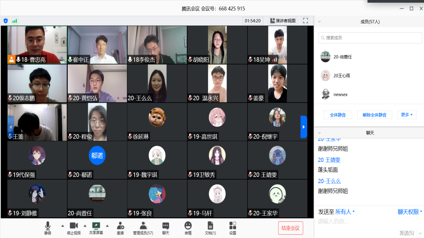Image resolution: width=424 pixels, height=238 pixels.
Task: Switch layout using 演讲者视图 button
Action: pyautogui.click(x=283, y=21)
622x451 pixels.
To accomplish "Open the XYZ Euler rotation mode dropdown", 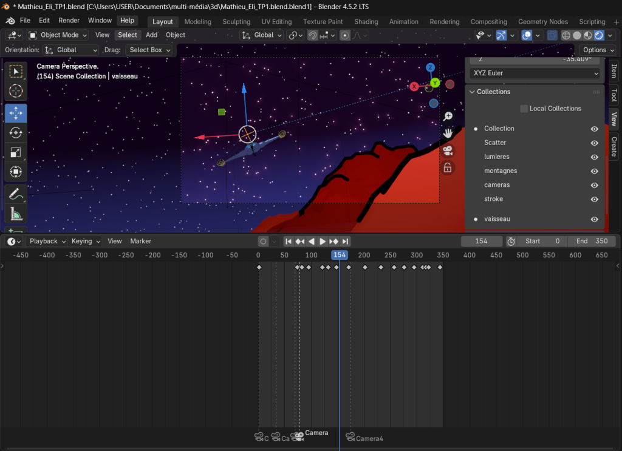I will coord(535,73).
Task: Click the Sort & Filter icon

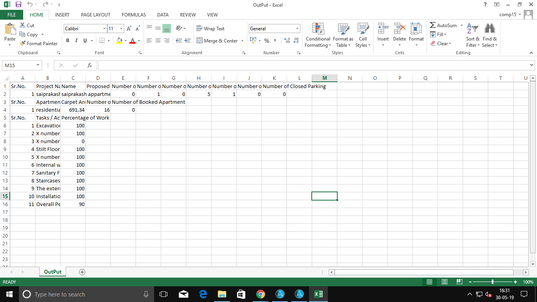Action: (x=473, y=29)
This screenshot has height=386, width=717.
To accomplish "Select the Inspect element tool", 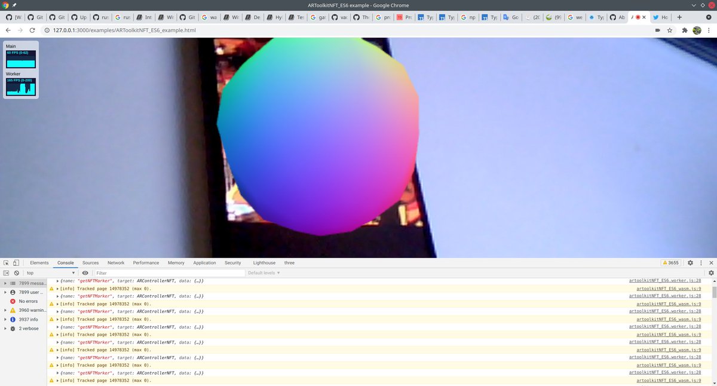I will pos(7,262).
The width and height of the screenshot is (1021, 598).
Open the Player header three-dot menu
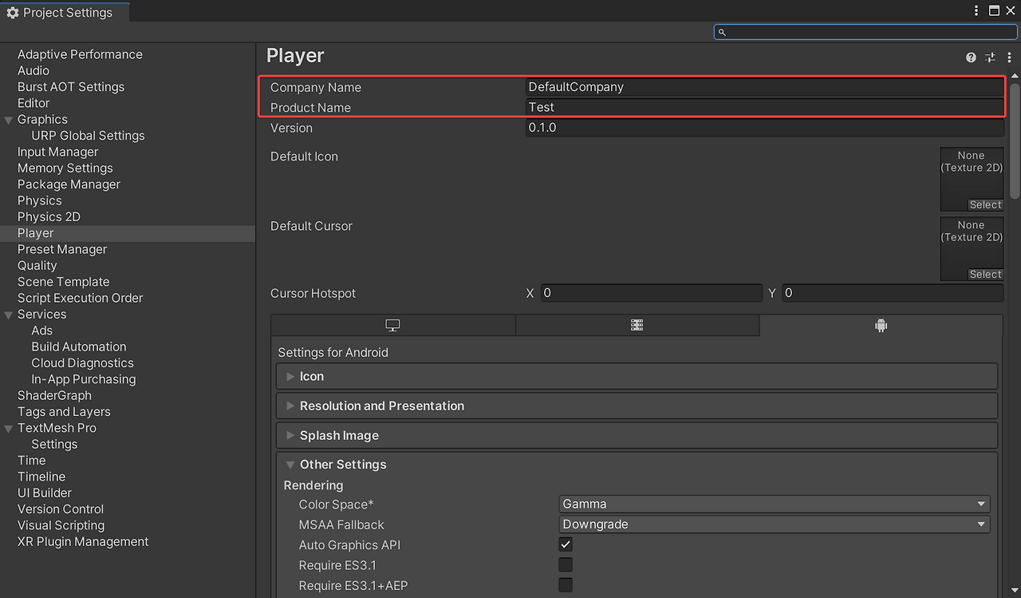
━━━
**What you have to do**
Which lines above include "screenshot"? Show each of them by copying it.

**Task response**
This screenshot has height=386, width=717.
The width and height of the screenshot is (1021, 598).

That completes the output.